AnnouncementMay 20, 20264 min read

Poly Goes Multi-Modal: Voice, Vision, and Canvas

Real-time voice conversations, image understanding, and an infinite canvas workspace. Poly now speaks, sees, and creates with you.

Poly is no longer just text. Starting today, you can speak to Poly, show it images, and arrange your ideas on an infinite canvas — all within the same workspace. We've added three major capabilities that fundamentally expand what you can do with AI.

Voice

Voice brings real-time speech-to-text and text-to-speech to every conversation. Choose from dozens of AI voices, set your preferred language, and have natural back-and-forth conversations with AI agents.

Voice calls support:

Live transcription — see what's being said in real time
Interruption handling — speak over the AI naturally, it adapts
Context-aware responses — the AI remembers the full conversation history
Voice selection — choose from 40+ voices across 20+ languages

Perfect for brainstorming sessions, language practice, or hands-free productivity.

Vision

Vision lets you share images directly in chat. Poly understands what's in the image — text, objects, charts, code — and can analyze, describe, or build on it.

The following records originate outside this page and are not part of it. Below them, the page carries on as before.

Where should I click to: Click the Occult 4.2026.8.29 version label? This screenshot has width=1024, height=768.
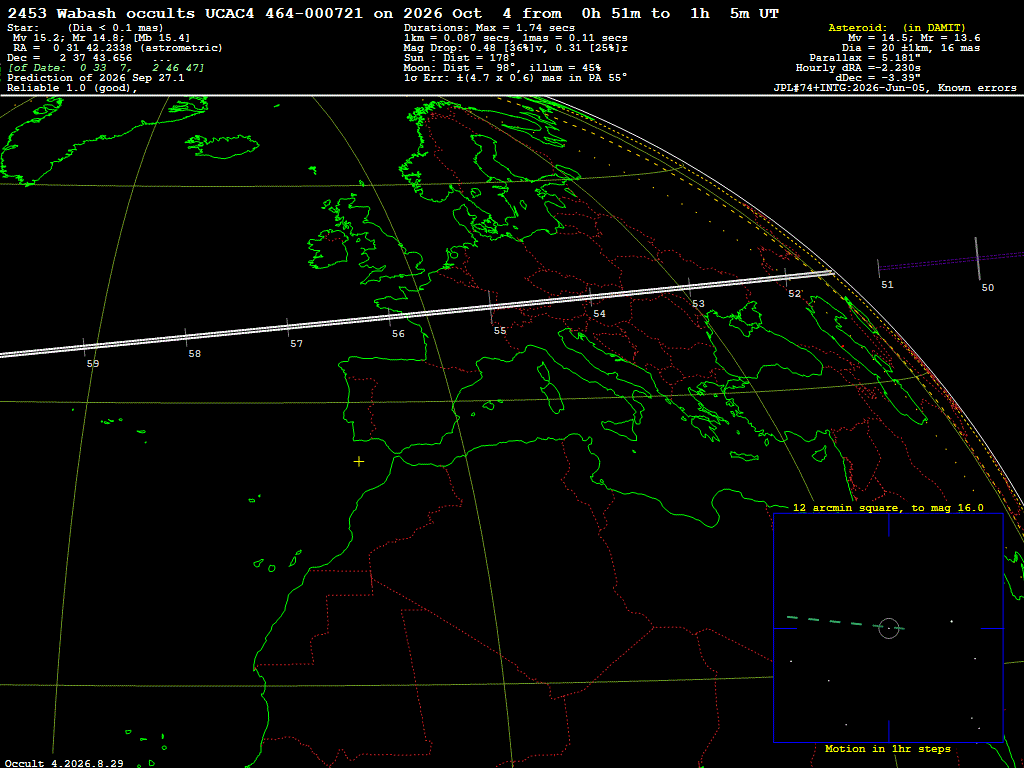[x=64, y=763]
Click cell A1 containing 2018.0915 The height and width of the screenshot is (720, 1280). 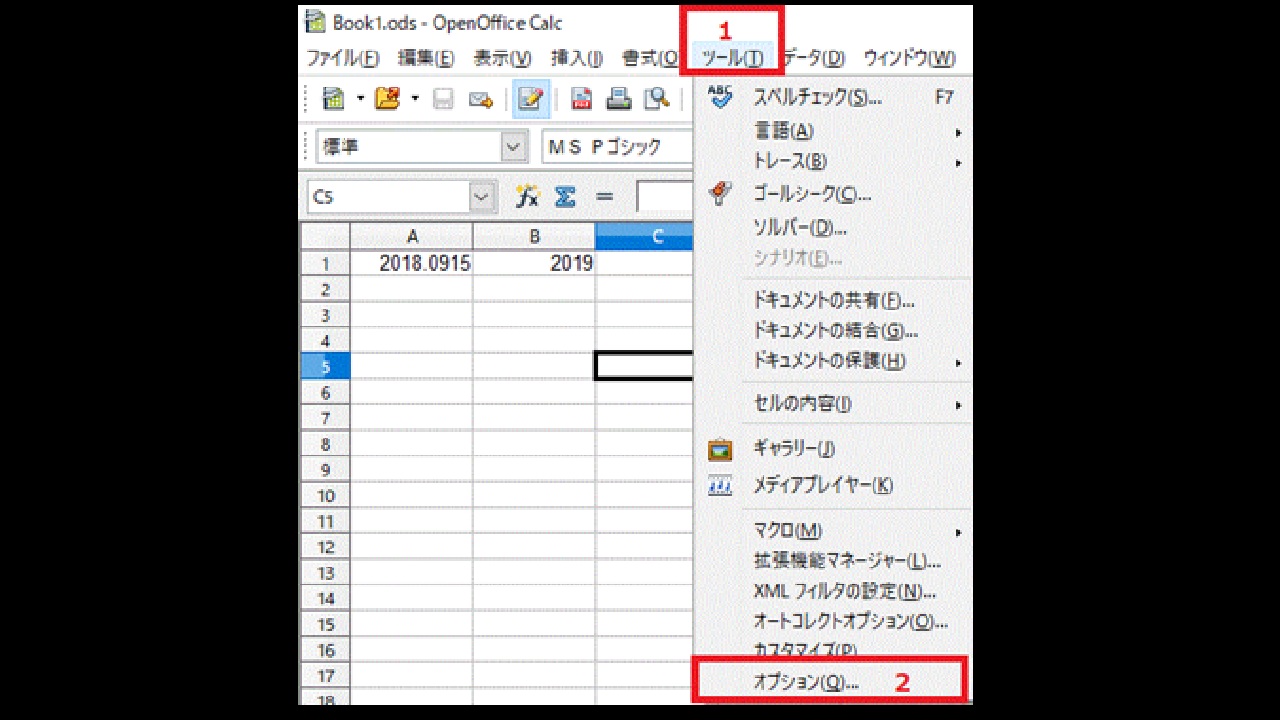point(411,264)
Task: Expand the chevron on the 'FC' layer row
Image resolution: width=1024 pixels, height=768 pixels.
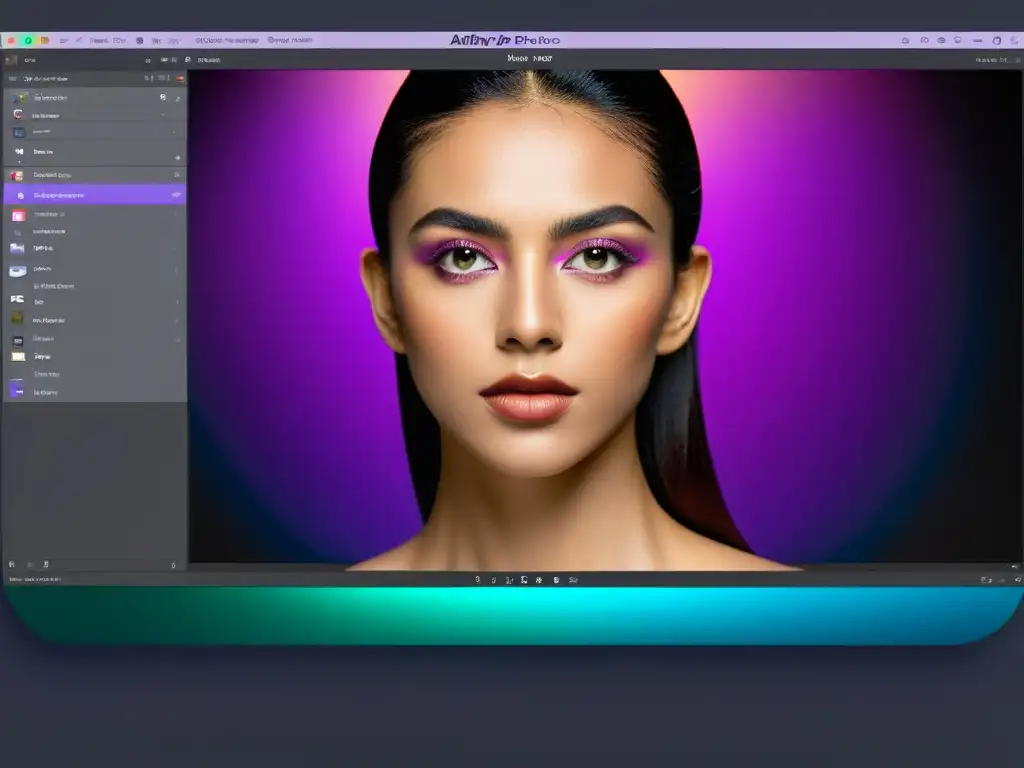Action: click(x=177, y=300)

Paste a screenshot of a UI bug → ask Poly to write the fix
Show it a whiteboard sketch → get a structured document
Upload a chart → ask for statistical insights
Drop in a photo of handwritten notes → get a clean transcript

The Canvas

The Canvas is where everything comes together. It's an infinite spatial workspace where you can place chat streams, documents, images, code editors, and more — arrange them how you think, not how tabs dictate.

Draw connections between related items, group by project, zoom out for the big picture. Your AI workspace, finally spatial.

Multi-modal is available on all plans starting today. Voice requires microphone access; vision supports JPEG, PNG, GIF, and WebP up to 20MB.